#### [Aim of the task]
Copy each of the following entries back without change.

[Stored items]
[Start of Attachment]

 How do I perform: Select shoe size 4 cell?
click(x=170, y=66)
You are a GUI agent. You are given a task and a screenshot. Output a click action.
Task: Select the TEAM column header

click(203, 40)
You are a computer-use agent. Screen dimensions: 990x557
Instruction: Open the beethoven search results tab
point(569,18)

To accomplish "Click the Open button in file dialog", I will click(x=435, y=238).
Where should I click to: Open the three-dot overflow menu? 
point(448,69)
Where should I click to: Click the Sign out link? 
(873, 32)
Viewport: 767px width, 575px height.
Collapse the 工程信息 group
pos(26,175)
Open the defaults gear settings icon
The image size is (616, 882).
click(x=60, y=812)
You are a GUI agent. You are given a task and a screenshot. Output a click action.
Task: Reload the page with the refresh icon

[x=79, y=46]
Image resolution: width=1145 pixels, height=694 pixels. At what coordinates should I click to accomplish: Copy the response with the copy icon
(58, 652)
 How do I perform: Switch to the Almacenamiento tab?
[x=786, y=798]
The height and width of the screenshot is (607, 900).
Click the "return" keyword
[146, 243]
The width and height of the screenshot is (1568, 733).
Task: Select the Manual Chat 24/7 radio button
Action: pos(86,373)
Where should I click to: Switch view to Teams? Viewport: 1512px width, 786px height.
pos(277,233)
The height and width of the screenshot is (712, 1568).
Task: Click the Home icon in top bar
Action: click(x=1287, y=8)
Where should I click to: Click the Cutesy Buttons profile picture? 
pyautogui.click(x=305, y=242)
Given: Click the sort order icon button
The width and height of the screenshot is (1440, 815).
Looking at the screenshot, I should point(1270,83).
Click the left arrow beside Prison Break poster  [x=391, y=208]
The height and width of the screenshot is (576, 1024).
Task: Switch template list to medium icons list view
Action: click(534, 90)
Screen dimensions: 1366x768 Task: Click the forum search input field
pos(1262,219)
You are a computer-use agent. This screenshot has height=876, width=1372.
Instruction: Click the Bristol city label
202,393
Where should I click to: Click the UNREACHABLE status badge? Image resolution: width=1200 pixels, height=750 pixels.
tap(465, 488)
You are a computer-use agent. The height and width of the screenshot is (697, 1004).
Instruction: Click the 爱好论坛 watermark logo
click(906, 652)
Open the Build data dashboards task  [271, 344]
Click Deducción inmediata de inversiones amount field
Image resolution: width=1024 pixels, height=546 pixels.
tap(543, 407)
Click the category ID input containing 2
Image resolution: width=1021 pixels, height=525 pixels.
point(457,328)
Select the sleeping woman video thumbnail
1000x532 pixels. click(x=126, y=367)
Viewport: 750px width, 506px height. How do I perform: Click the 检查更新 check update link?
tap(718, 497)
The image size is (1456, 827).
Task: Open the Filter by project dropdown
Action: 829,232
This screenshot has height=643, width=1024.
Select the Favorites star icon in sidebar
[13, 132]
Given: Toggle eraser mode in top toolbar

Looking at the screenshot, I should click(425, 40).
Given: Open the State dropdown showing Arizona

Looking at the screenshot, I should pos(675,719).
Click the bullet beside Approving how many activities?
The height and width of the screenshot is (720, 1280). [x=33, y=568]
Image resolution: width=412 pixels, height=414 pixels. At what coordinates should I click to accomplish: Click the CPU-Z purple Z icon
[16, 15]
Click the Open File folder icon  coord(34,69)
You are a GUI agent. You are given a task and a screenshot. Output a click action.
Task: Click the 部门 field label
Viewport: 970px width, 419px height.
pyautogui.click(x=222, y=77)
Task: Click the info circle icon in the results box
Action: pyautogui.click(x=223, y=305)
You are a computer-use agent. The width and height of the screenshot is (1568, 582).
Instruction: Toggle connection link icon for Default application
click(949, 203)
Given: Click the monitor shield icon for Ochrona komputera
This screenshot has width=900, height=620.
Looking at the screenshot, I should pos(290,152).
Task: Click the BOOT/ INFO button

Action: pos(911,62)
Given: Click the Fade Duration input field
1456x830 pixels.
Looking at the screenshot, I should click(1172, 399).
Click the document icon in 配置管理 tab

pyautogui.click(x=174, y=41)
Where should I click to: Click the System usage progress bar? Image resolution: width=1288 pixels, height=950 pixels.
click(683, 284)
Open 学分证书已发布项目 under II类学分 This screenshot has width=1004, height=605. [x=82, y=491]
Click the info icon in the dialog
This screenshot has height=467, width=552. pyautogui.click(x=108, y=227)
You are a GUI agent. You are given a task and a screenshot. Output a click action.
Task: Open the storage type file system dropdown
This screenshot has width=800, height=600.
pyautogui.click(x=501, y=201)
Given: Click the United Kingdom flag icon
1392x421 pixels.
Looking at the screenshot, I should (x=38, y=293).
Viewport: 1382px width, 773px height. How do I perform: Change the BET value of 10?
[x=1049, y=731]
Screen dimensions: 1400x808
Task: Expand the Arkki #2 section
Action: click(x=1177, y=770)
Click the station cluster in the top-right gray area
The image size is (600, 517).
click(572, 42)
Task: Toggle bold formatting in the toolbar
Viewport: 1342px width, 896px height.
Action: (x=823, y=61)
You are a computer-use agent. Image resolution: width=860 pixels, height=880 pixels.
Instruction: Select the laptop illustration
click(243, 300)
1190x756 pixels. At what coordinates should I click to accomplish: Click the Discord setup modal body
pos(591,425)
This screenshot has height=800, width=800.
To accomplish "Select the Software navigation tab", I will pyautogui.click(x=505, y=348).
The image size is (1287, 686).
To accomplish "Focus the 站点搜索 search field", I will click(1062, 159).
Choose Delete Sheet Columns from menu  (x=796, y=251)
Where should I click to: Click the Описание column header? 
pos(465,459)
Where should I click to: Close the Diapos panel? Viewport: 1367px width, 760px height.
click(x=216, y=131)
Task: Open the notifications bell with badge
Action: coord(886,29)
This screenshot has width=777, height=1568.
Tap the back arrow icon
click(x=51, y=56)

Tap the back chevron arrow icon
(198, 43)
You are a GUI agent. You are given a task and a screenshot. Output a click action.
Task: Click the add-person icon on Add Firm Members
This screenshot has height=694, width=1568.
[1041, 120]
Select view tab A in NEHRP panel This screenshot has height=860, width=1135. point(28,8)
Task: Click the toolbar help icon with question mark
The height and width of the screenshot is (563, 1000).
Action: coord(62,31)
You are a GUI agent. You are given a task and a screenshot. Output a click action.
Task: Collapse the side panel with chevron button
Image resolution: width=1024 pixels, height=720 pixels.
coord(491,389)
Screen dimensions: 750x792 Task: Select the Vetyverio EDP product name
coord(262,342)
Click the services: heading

[End of Attachment]

#### [Answer below]
 How do I perform: Select shoe size 4 cell?
click(x=170, y=66)
You are a GUI agent. You are given a task and a screenshot. Output a click action.
Task: Select the TEAM column header

click(203, 40)
You are a computer-use agent. Screen dimensions: 990x557
Instruction: Open the beethoven search results tab
point(569,18)

To accomplish "Click the Open button in file dialog", I will click(x=435, y=238).
Where should I click to: Open the three-dot overflow menu? 
point(448,69)
Where should I click to: Click the Sign out link? 
(873, 32)
Viewport: 767px width, 575px height.
Collapse the 工程信息 group
pos(26,175)
Open the defaults gear settings icon
The image size is (616, 882).
click(x=60, y=812)
You are a GUI agent. You are given a task and a screenshot. Output a click action.
Task: Reload the page with the refresh icon

[x=79, y=46]
Image resolution: width=1145 pixels, height=694 pixels. At what coordinates should I click to accomplish: Copy the response with the copy icon
(58, 652)
 How do I perform: Switch to the Almacenamiento tab?
[x=786, y=798]
The height and width of the screenshot is (607, 900).
Click the "return" keyword
[146, 243]
The width and height of the screenshot is (1568, 733).
Task: Select the Manual Chat 24/7 radio button
Action: pos(86,373)
Where should I click to: Switch view to Teams? Viewport: 1512px width, 786px height.
pos(277,233)
The height and width of the screenshot is (712, 1568).
Task: Click the Home icon in top bar
Action: click(x=1287, y=8)
Where should I click to: Click the Cutesy Buttons profile picture? 
pyautogui.click(x=305, y=242)
Given: Click the sort order icon button
The width and height of the screenshot is (1440, 815).
Looking at the screenshot, I should point(1270,83).
Click the left arrow beside Prison Break poster  [x=391, y=208]
The height and width of the screenshot is (576, 1024).
Task: Switch template list to medium icons list view
Action: click(534, 90)
Screen dimensions: 1366x768 Task: Click the forum search input field
pos(1262,219)
You are a computer-use agent. This screenshot has height=876, width=1372.
Instruction: Click the Bristol city label
202,393
Where should I click to: Click the UNREACHABLE status badge? Image resolution: width=1200 pixels, height=750 pixels.
tap(465, 488)
You are a computer-use agent. The height and width of the screenshot is (697, 1004).
Instruction: Click the 爱好论坛 watermark logo
click(906, 652)
Open the Build data dashboards task  [271, 344]
Click Deducción inmediata de inversiones amount field
Image resolution: width=1024 pixels, height=546 pixels.
tap(543, 407)
Click the category ID input containing 2
Image resolution: width=1021 pixels, height=525 pixels.
point(457,328)
Select the sleeping woman video thumbnail
1000x532 pixels. click(x=126, y=367)
Viewport: 750px width, 506px height. How do I perform: Click the 检查更新 check update link?
tap(718, 497)
The image size is (1456, 827).
Task: Open the Filter by project dropdown
Action: 829,232
This screenshot has height=643, width=1024.
Select the Favorites star icon in sidebar
[13, 132]
Given: Toggle eraser mode in top toolbar

Looking at the screenshot, I should click(425, 40).
Given: Open the State dropdown showing Arizona

Looking at the screenshot, I should pos(675,719).
Click the bullet beside Approving how many activities?
The height and width of the screenshot is (720, 1280). [x=33, y=568]
Image resolution: width=412 pixels, height=414 pixels. At what coordinates should I click to accomplish: Click the CPU-Z purple Z icon
[16, 15]
Click the Open File folder icon  coord(34,69)
You are a GUI agent. You are given a task and a screenshot. Output a click action.
Task: Click the 部门 field label
Viewport: 970px width, 419px height.
pyautogui.click(x=222, y=77)
Task: Click the info circle icon in the results box
Action: pyautogui.click(x=223, y=305)
You are a computer-use agent. The width and height of the screenshot is (1568, 582).
Instruction: Toggle connection link icon for Default application
click(949, 203)
Given: Click the monitor shield icon for Ochrona komputera
This screenshot has width=900, height=620.
Looking at the screenshot, I should pos(290,152).
Task: Click the BOOT/ INFO button

Action: pos(911,62)
Given: Click the Fade Duration input field
1456x830 pixels.
Looking at the screenshot, I should click(1172, 399).
Click the document icon in 配置管理 tab

pyautogui.click(x=174, y=41)
Where should I click to: Click the System usage progress bar? Image resolution: width=1288 pixels, height=950 pixels.
click(683, 284)
Open 学分证书已发布项目 under II类学分 This screenshot has width=1004, height=605. [x=82, y=491]
Click the info icon in the dialog
This screenshot has height=467, width=552. pyautogui.click(x=108, y=227)
You are a GUI agent. You are given a task and a screenshot. Output a click action.
Task: Open the storage type file system dropdown
This screenshot has width=800, height=600.
pyautogui.click(x=501, y=201)
Given: Click the United Kingdom flag icon
1392x421 pixels.
Looking at the screenshot, I should (x=38, y=293).
Viewport: 1382px width, 773px height. How do I perform: Change the BET value of 10?
[x=1049, y=731]
Screen dimensions: 1400x808
Task: Expand the Arkki #2 section
Action: click(x=1177, y=770)
Click the station cluster in the top-right gray area
The image size is (600, 517).
click(572, 42)
Task: Toggle bold formatting in the toolbar
Viewport: 1342px width, 896px height.
Action: (x=823, y=61)
You are a computer-use agent. Image resolution: width=860 pixels, height=880 pixels.
Instruction: Select the laptop illustration
click(243, 300)
1190x756 pixels. At what coordinates should I click to accomplish: Click the Discord setup modal body
pos(591,425)
This screenshot has height=800, width=800.
To accomplish "Select the Software navigation tab", I will pyautogui.click(x=505, y=348).
The image size is (1287, 686).
To accomplish "Focus the 站点搜索 search field", I will click(1062, 159).
Choose Delete Sheet Columns from menu  (x=796, y=251)
Where should I click to: Click the Описание column header? 
pos(465,459)
Where should I click to: Close the Diapos panel? Viewport: 1367px width, 760px height.
click(x=216, y=131)
Task: Open the notifications bell with badge
Action: coord(886,29)
This screenshot has width=777, height=1568.
Tap the back arrow icon
click(x=51, y=56)

Tap the back chevron arrow icon
(198, 43)
You are a GUI agent. You are given a task and a screenshot. Output a click action.
Task: Click the add-person icon on Add Firm Members
This screenshot has height=694, width=1568.
[1041, 120]
Select view tab A in NEHRP panel This screenshot has height=860, width=1135. point(28,8)
Task: Click the toolbar help icon with question mark
The height and width of the screenshot is (563, 1000).
Action: coord(62,31)
You are a GUI agent. You are given a task and a screenshot. Output a click action.
Task: Collapse the side panel with chevron button
Image resolution: width=1024 pixels, height=720 pixels.
coord(491,389)
Screen dimensions: 750x792 Task: Select the Vetyverio EDP product name
coord(262,342)
Click the services: heading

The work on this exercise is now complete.